Most-wanted person found close to home Officers had 'no trouble' picking escape artist up

May 10, 1992|By Roger Twigg | Roger Twigg,Staff Writer

John Homer Richards has a bad habit of making his way through doors with ordinary locks. And because of that he found himself in the Essex police station yesterday unable to explain his whereabouts.

Police said they had no trouble picking him up.

It was 6 a.m. and he was found wandering down a suburban street in Middlesex clad only in a diaper.

John Richards, who will be 3 years old July 12, got up around dawn, bypassed his sleeping baby sitter, unlocked the front door and walked out of his house in the 800 block of Middlesex Road.

It's uncertain exactly when he left the house. The baby sitter said she last checked on him about 3 a.m.

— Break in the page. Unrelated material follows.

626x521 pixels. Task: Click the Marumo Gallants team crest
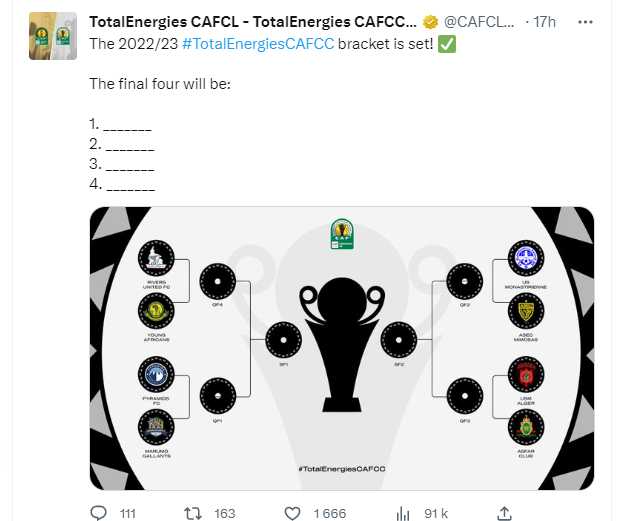tap(155, 431)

At 6 a.m., a woman walking her dog in the 900 block of N. Marlyn Ave. -- about a block away from the child's house -- saw the youngster strolling through the neighborhood unescorted and unconcerned. She called 911.

Officers picked John up and took him door-to-door in that block. Unable to locate his parents, they returned to the Essex precinct where several "station-house fathers" offered their "prisoner" graham crackers and orange juice, said Officer Dennis P. Barry of the Essex precinct.

Officers even arranged for a neighbor to donate a pair of pajamas.

Because of the cool morning temperatures, officers decided to take the youngster to Franklin Square Hospital Center for a precautionary checkup. He was given a clean bill of health.

Meanwhile, back on Middlesex Road, the baby sitter awakened to an empty crib. She called the child's grandmother, who contacted her daughter.

By 9 a.m., they were in touch with the Baltimore County police who sent them to the Essex precinct.

John's mother, Sheila Wells, then picked him up at the hospital.

She told the police this was not the first time John had managed to unlock the door on his own, but she said she hoped it would be the last.

D8 Deadbolt locks would soon be installed on the doors.